The FOMC met by video conference Oct. 4 to discuss the issue, and it voted unanimously to approve the plan Oct. 11.

The announcement, which Fed Chairman Jerome Powell previewed in an Oct. 8 speech, comes after a spike in short-term money market rates in mid-September. Rates jumped partly due to temporary factors, such as a corporate tax payment deadline and a larger-than-usual issuance of Treasury securities, both of which helped draw reserves out of the banking system.

But underlying those temporary factors was the Fed's earlier effort to reduce its balance sheet, which peaked at $4.5 trillion due to the central bank's postcrisis quantitative easing purchases.

The Fed started slimming its balance sheet in 2017 and stopped doing so in August. The balance sheet draw-down led to a reduction in bank reserves over the past two years, but other factors, such as growth in currency, also gradually ate into bank reserves.

The monthly purchases are aimed at getting bank reserves back "at or above the level that prevailed in early September 2019," the FOMC statement said.

Powell and other policymakers have emphasized that Fed purchases of short-term T-bills are not the same as the central bank's postcrisis QE effort, when the Fed bought up longer-term Treasury bonds in an effort to bring down long-term interest rates.

"In no sense is this QE," Powell said at an Oct. 8 event in Denver.

The Fed underlined that point in an FAQ accompanying the announcement, saying the T-bill purchases "will have little if any effect on longer-term interest rates, broader financial conditions or the overall stance of monetary policy." Therefore, the purchases "should not have any meaningful effects on household and business spending decisions," the Fed added.

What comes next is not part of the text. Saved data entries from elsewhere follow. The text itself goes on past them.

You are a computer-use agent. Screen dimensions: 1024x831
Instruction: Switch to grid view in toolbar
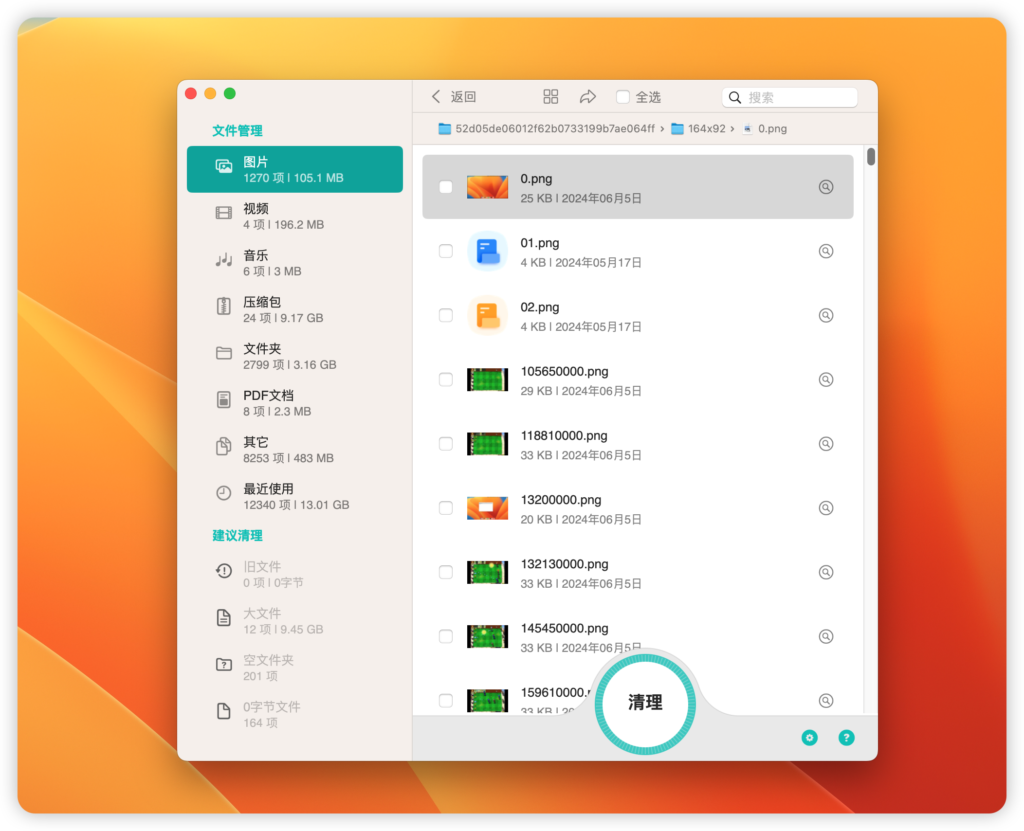pyautogui.click(x=550, y=96)
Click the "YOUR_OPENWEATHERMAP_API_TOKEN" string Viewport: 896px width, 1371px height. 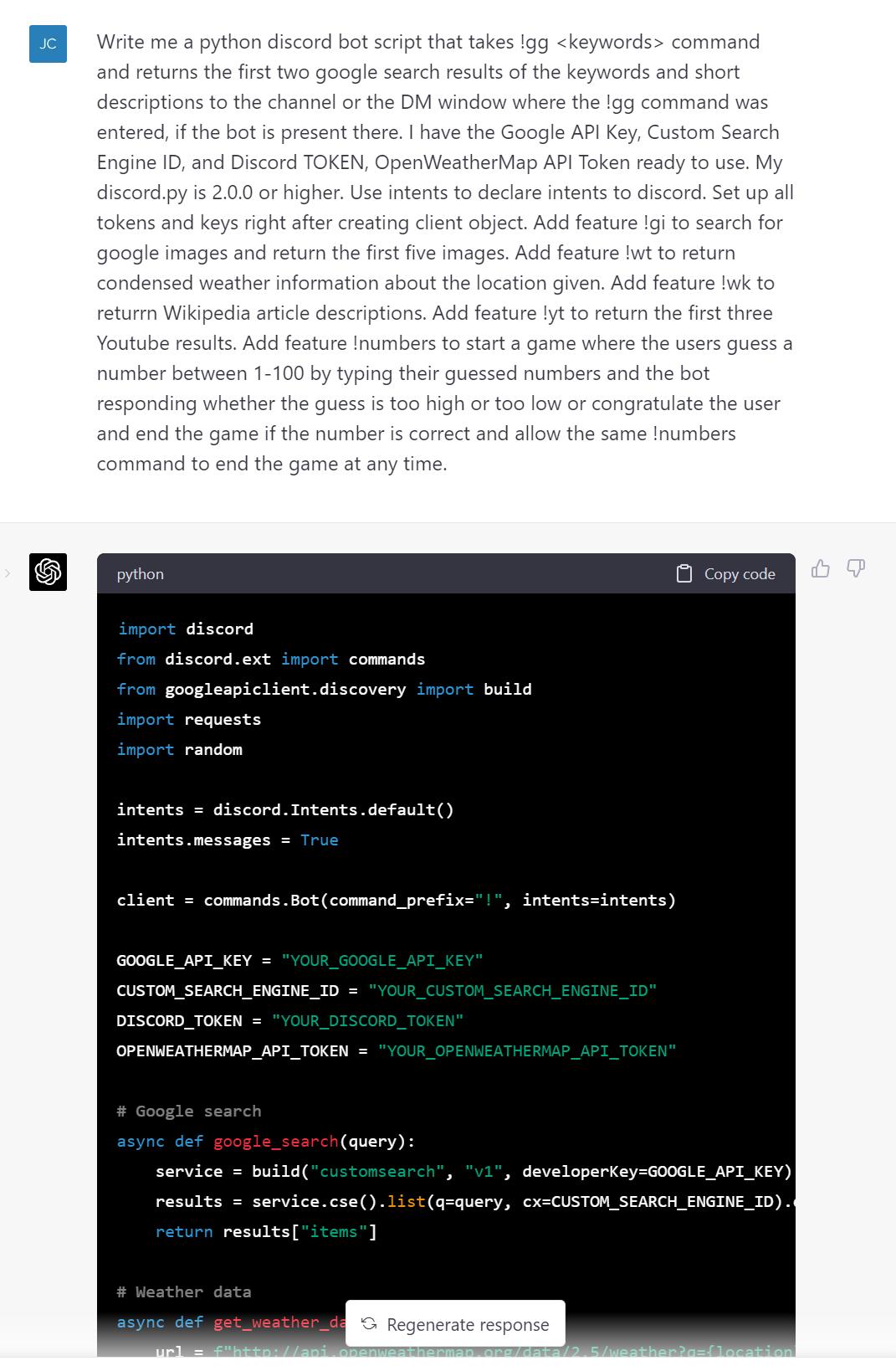[x=526, y=1050]
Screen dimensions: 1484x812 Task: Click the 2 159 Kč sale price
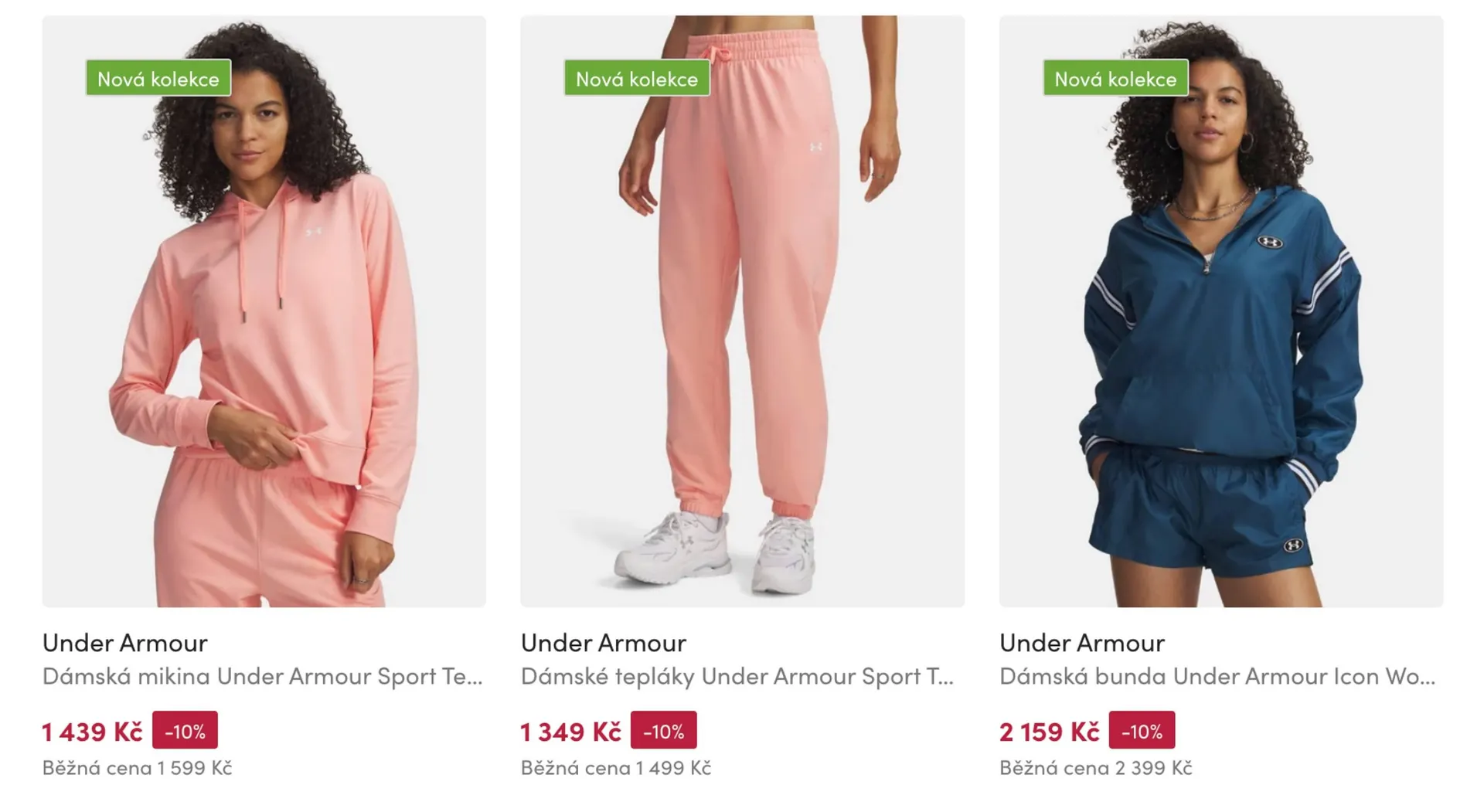click(1049, 732)
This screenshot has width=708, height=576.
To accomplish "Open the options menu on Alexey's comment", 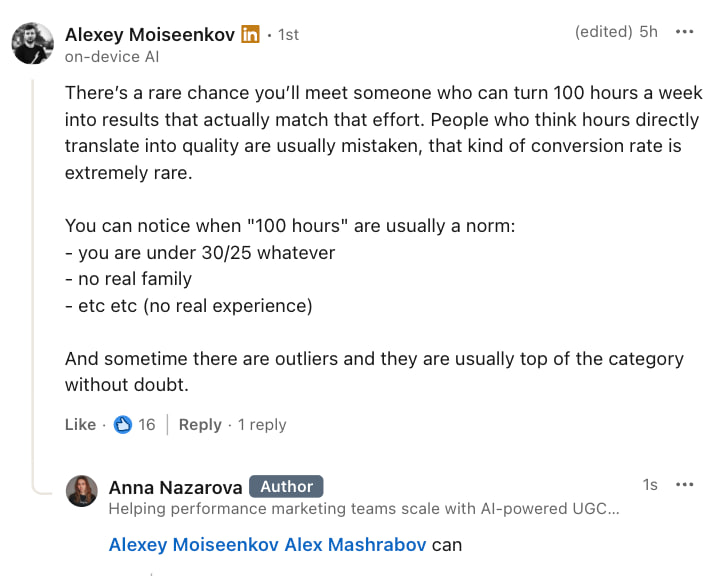I will (684, 32).
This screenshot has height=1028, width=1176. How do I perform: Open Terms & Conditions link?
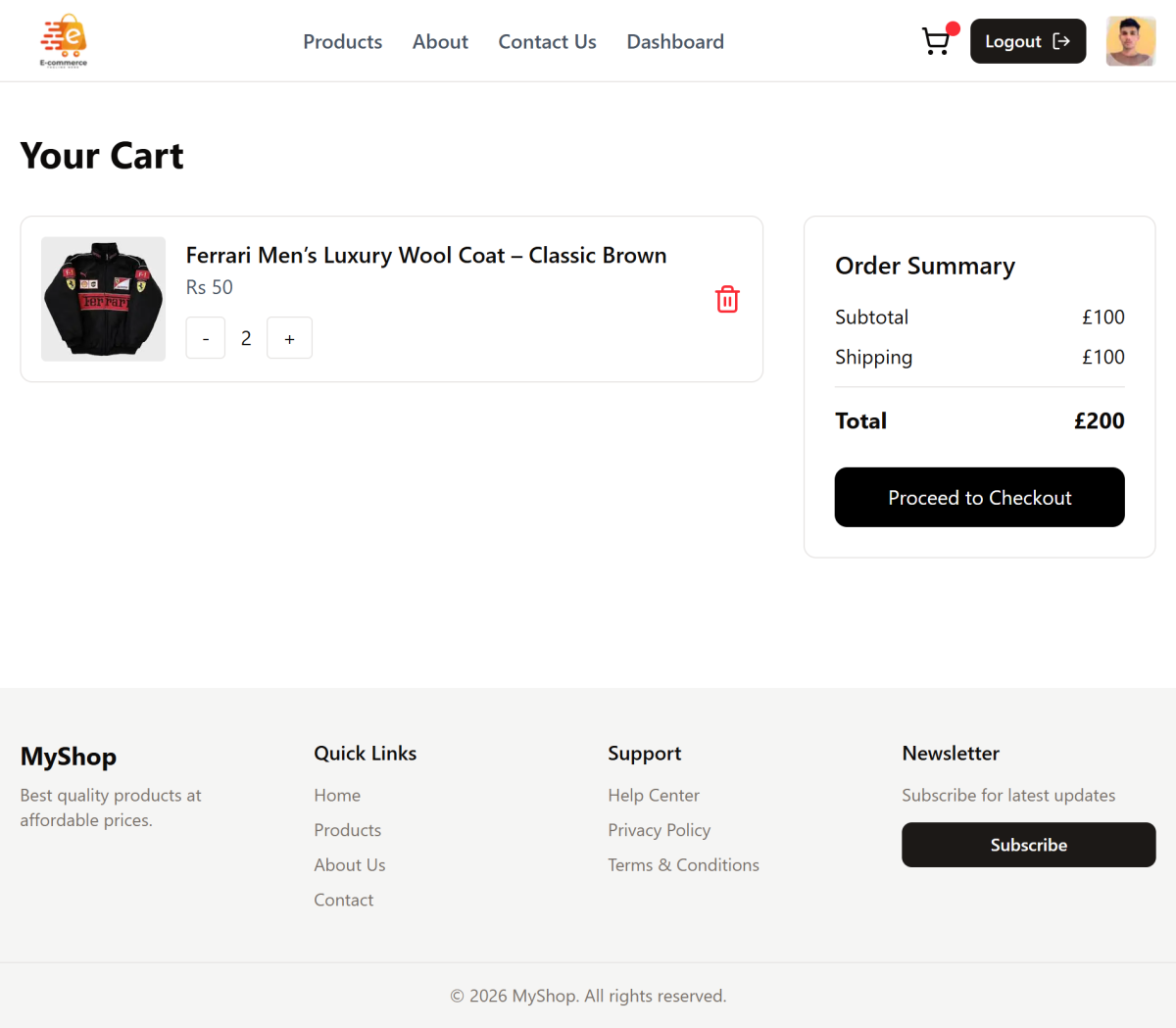point(683,864)
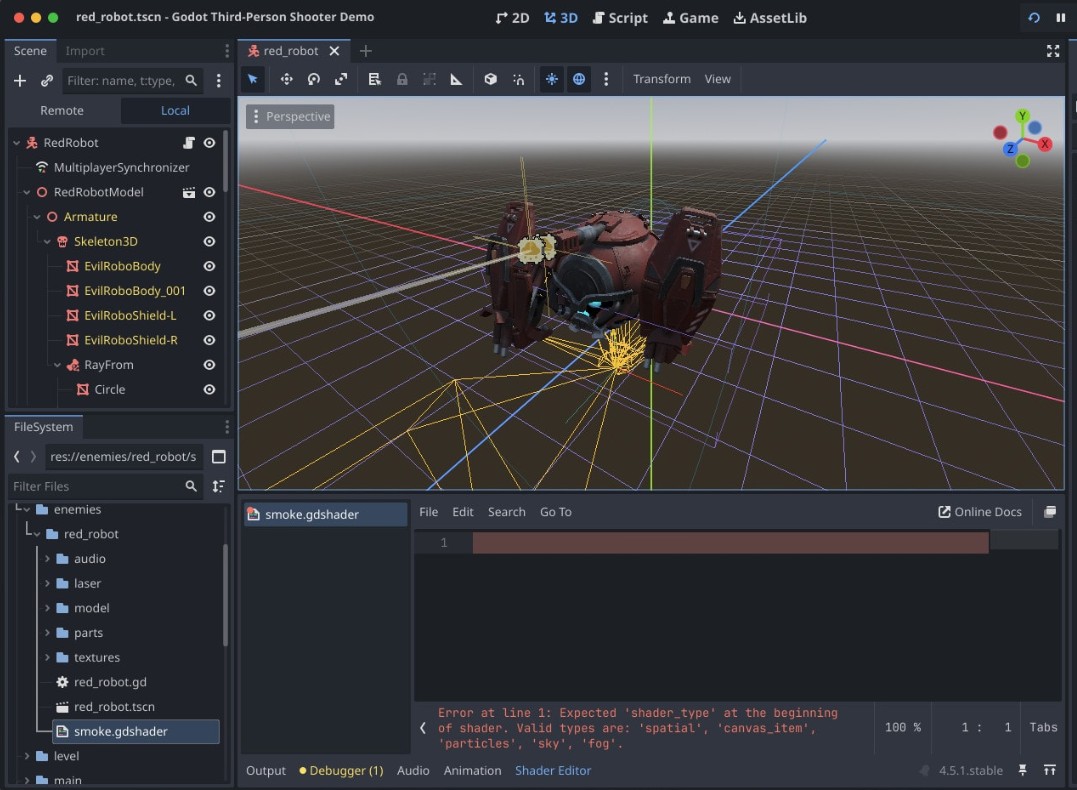The height and width of the screenshot is (790, 1077).
Task: Click the add new node plus icon
Action: 19,80
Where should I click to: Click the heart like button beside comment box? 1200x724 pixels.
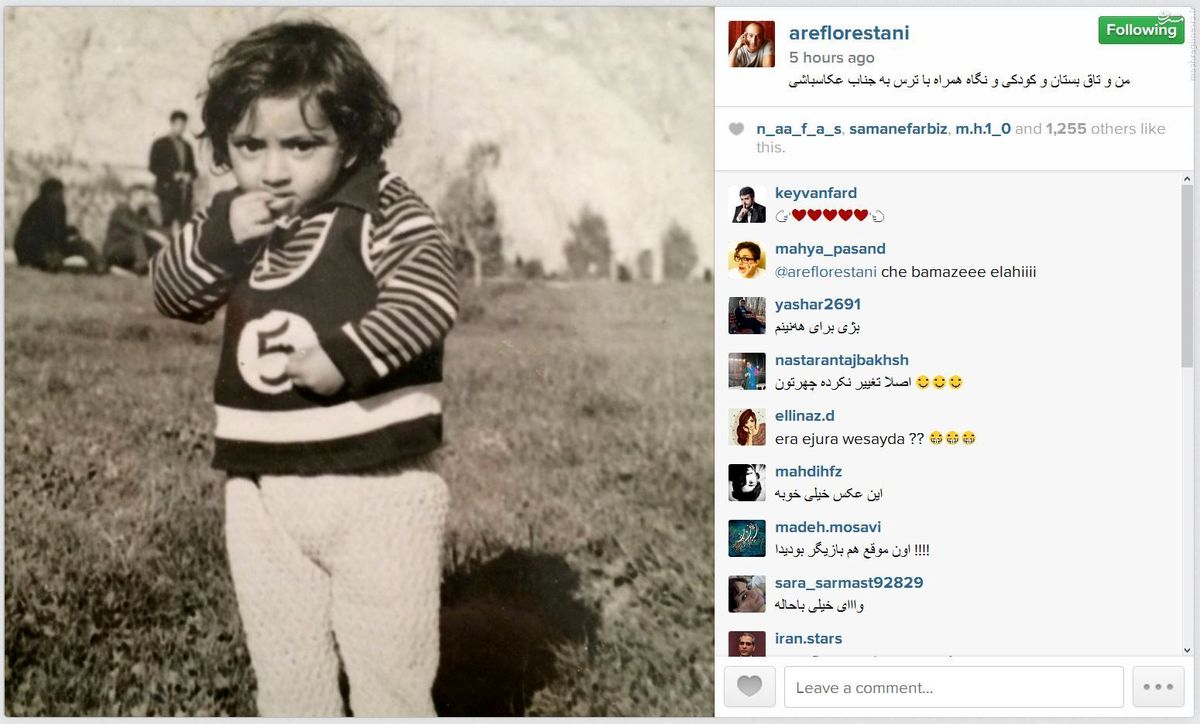[x=749, y=687]
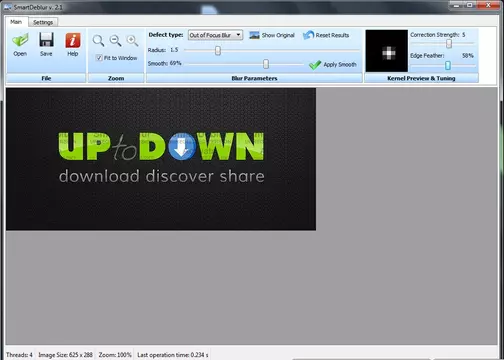Toggle the Fit to Window checkbox
This screenshot has height=360, width=504.
click(x=99, y=58)
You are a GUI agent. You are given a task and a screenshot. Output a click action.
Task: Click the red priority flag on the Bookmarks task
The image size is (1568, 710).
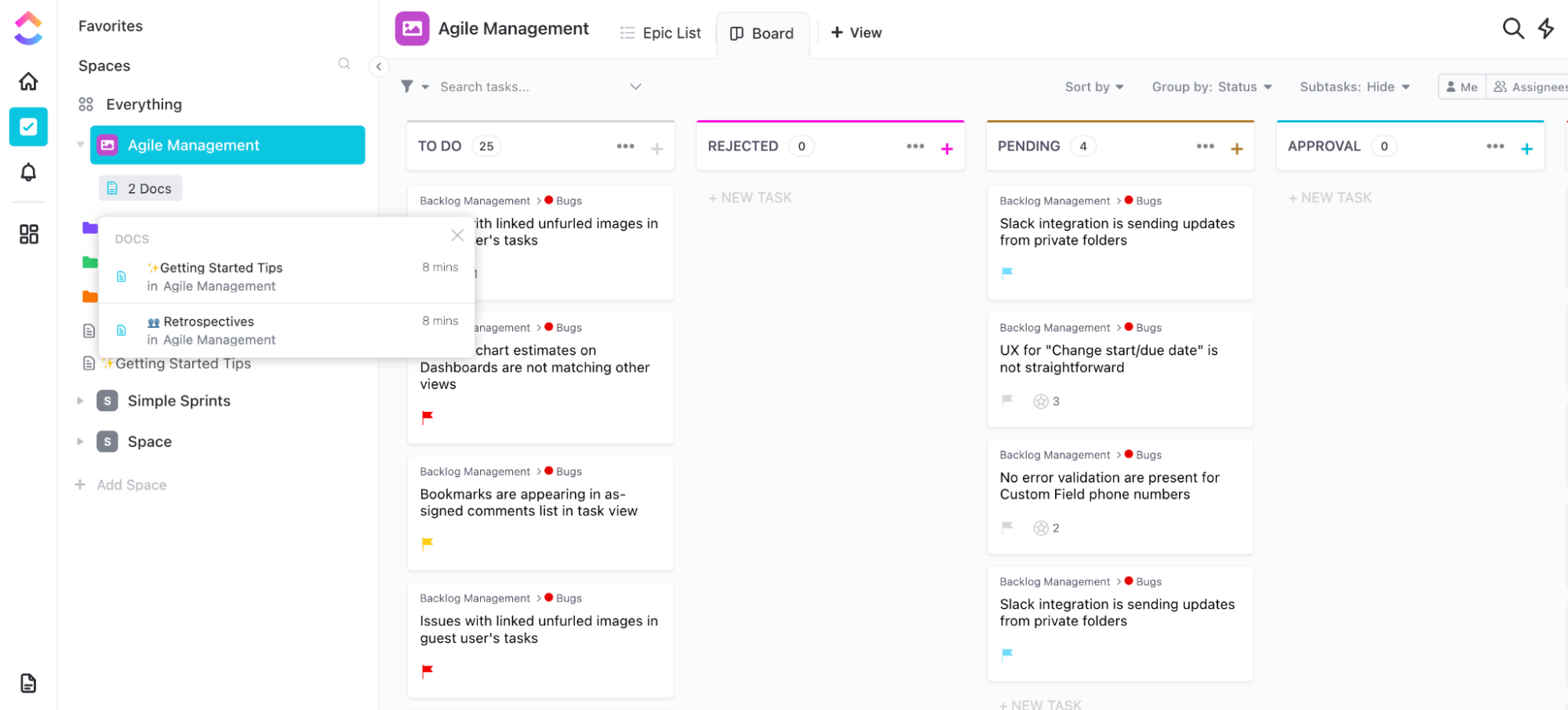(x=427, y=544)
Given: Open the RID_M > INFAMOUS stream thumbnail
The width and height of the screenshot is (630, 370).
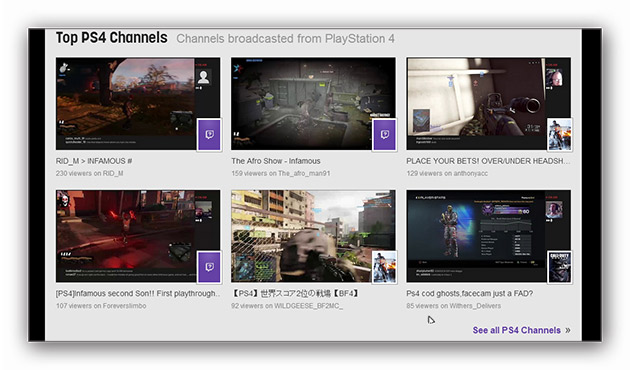Looking at the screenshot, I should tap(138, 104).
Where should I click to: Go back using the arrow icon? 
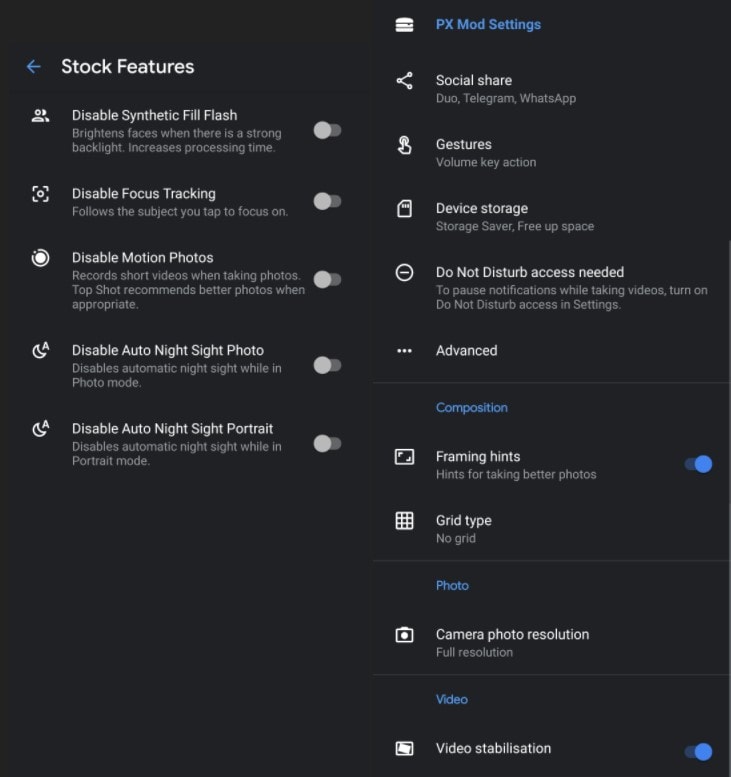point(34,66)
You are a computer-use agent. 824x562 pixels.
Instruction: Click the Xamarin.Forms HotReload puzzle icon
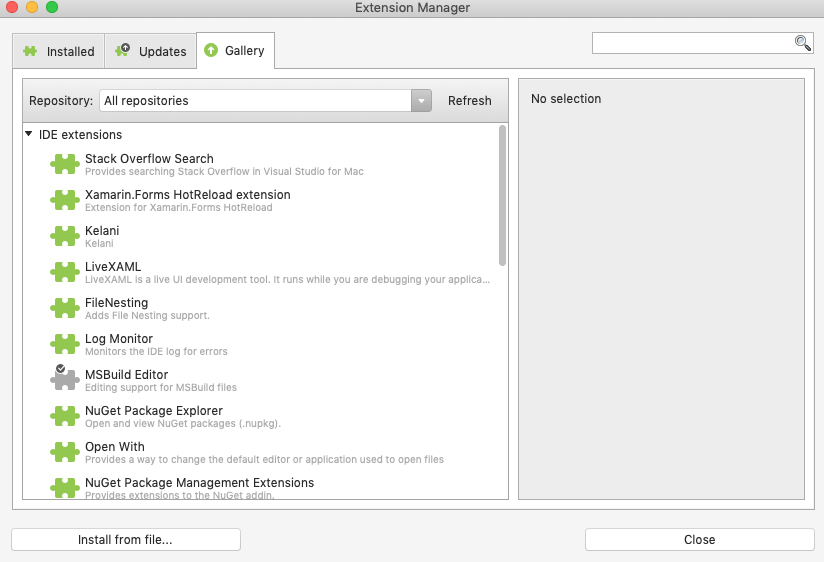[x=65, y=201]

Since the bout of money market volatility in mid-September, the New York Fed has been conducting temporary asset purchases to help ensure there is adequate liquidity in the system.

The FOMC statement said those temporary purchases will continue through at least January of next year "to ensure that the supply of reserves remains ample even during periods of sharp increases in non-reserve liabilities, and to mitigate the risk of money market pressures that could adversely affect policy implementation."